Changing git-svn's URL to the parent of <dir> is a no-go, since that is -- 
as I mentioned above -- password protected.

Yes, in a perfect world I could just force the admin to change that, but 
no, this is not a perfect world, so do not even try to suggest that if 
you want to help.

Changing the fetch line to "<dir>/trunk:refs/remotes/trunk" does not work 
either, since git-svn cleverly checks $URL/<dir>/<dir>/trunk/.

I then tried to hack match_globs() and match_paths() to add that extra 
prefix to the patterns, so that that extra prefix + trunk would be 
matched and edited out.  This happened to work out alright.

But I tried for several hours to get in a proper solution which does not 
throw up on the tags, and I have to conclude that this piece of code is 
not hackable by anybody else but you.

So I stand defeated by your program.  Thank you.

My ugly, ugly workaround that is however easy, easy, is a shell script 
that uses curl to find out what refs are new, and clones each ref 
individually, then pushes all the results together into one repository.

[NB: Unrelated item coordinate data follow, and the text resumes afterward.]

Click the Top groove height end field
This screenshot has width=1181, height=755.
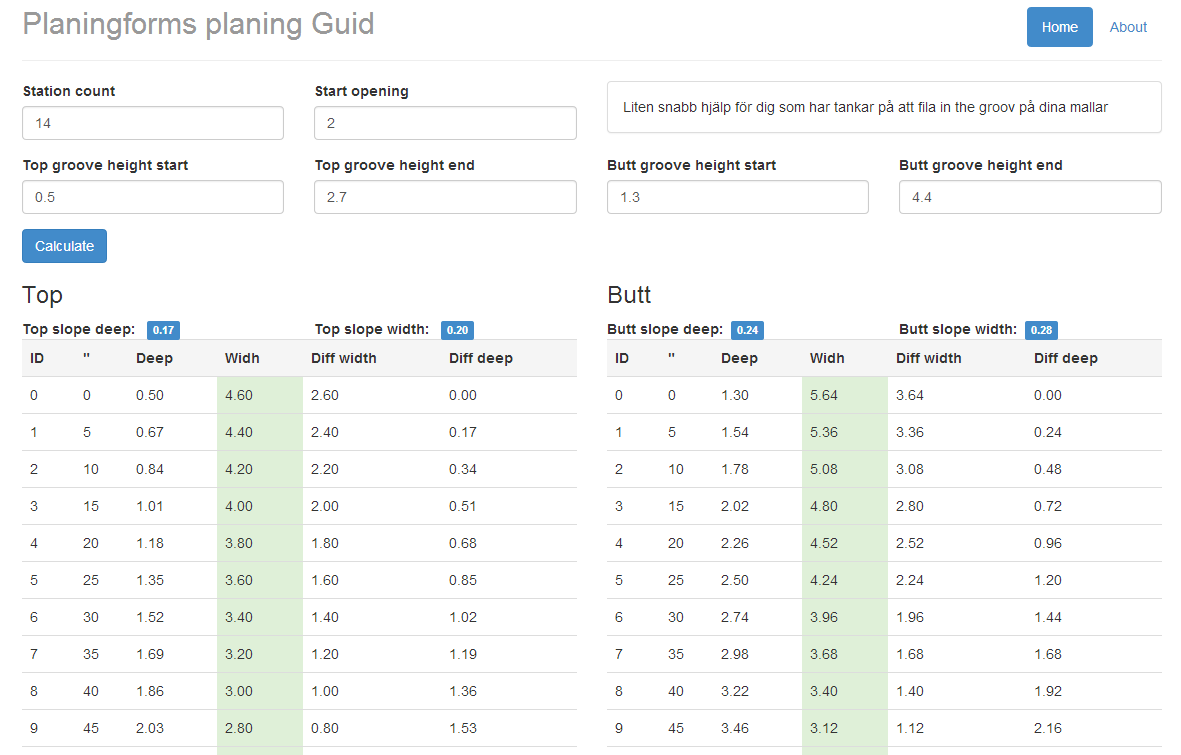tap(445, 197)
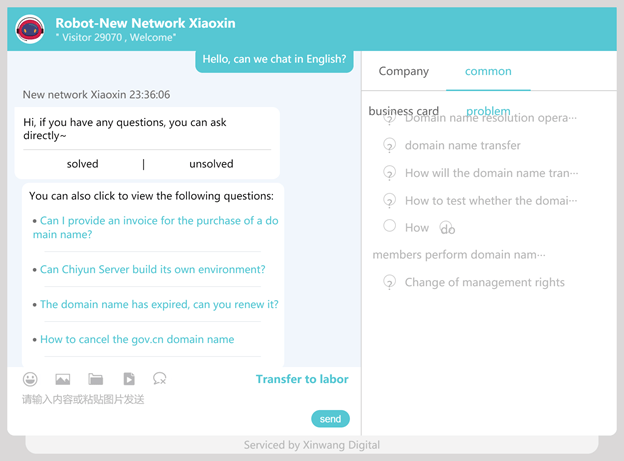624x461 pixels.
Task: Click the end conversation bubble icon
Action: click(x=160, y=379)
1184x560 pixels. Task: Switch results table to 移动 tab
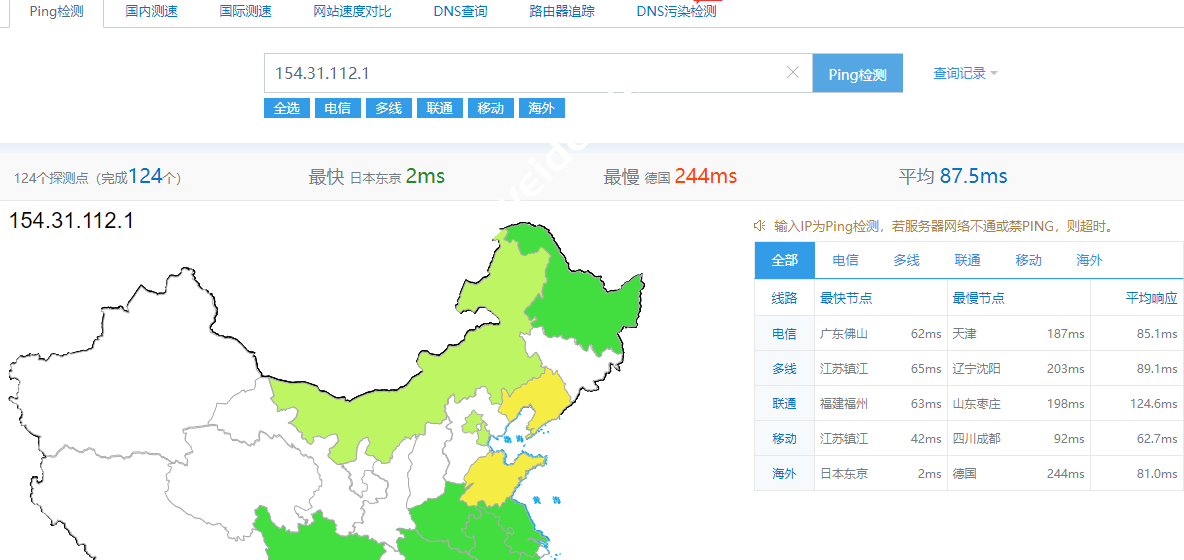point(1028,260)
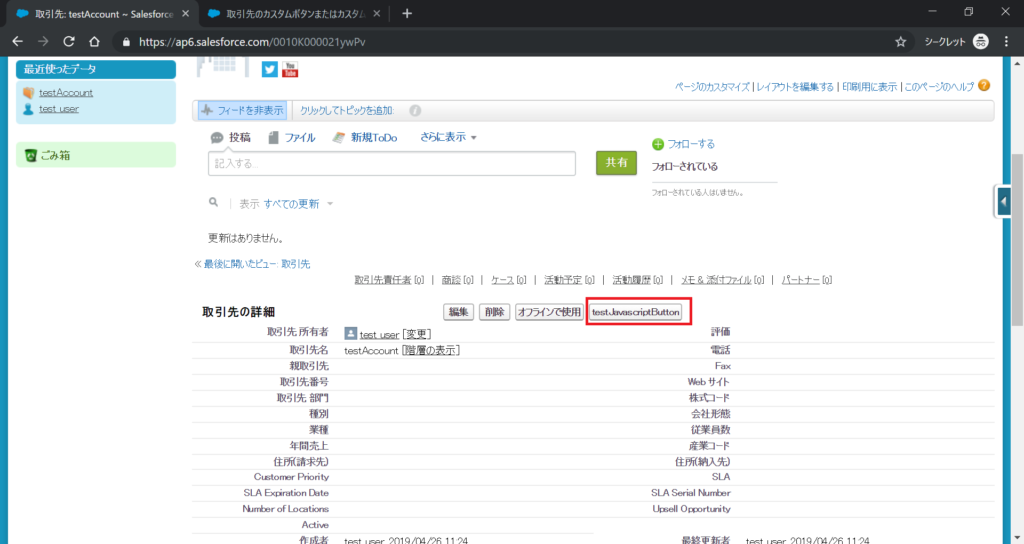Viewport: 1024px width, 544px height.
Task: Expand the さらに表示 dropdown
Action: coord(448,137)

Should not have been _that_ hard,
Dscho

^ permalink raw reply	[flat|nested] 5+ messages in thread

* Re: git-svn sucks when it should not
  2008-07-07  0:00 git-svn sucks when it should not Johannes Schindelin
@ 2008-07-07  9:44 ` Eric Wong
  2008-07-07 11:49   ` Johannes Schindelin
  0 siblings, 1 reply; 5+ messages in thread
From: Eric Wong @ 2008-07-07  9:44 UTC (permalink / raw)
  To: Johannes Schindelin; +Cc: git

Johannes Schindelin <Johannes.Schindelin@gmx.de> wrote:
> Hi Eric,

Hi Johannes,

> I have the pleasure of needing to work with a subversion project where 
> parts of the webserver are password restricted.
> 
> In particular, I cannot access the parent directory, and one of 
> the branches is protected, too.
> 
> Maybe you remember me describing that problem on IRC a few weeks ago: yes, 
> it is still persistent.
> 
> Now, I thought that I know my way around Perl, at least a little bit, but 
> while git-svn barfed on the repository, I... uhm, well, you probably get 
> the idea.
> 
> The funny part is this: when I say "git svn clone $URL/trunk", or the same 
> with the absolute paths to the single tags, instead of "git svn clone -s 
> $URL", git-svn does the correct thing.  It works, importing the stuff as 
> "git-svn".

Noted, -s/--stdlayout doesn't work well with access-restricted
repositories.  I remember leaving the minimize_url() stuff out of the
non--stdlayout code path so git-svn could at least have a way of working
with restricted repositories.

> So I tried to just edit out by hand the branches section, so that the 
> password-protected branch would not be a problem.
> 
> The result was surprising: git svn fetch exited with success, but it 
> did... absolutely nothing.
> 
> After a lot of frustrating hours, which were not at all helped by 
> brilliant variable names such as "r" and "gsv", I now know this: the log 
> contains paths that do not have a prefix "trunk", but "<dir>/trunk", 
> where "<dir>" is the last directory of the URL.

$r should always revision number ('r' is pretty common in the svn
command-line client in referring to revision numbers).  $gsv is just
a $gs vector (like 'argv') with multiple Git::SVN objects.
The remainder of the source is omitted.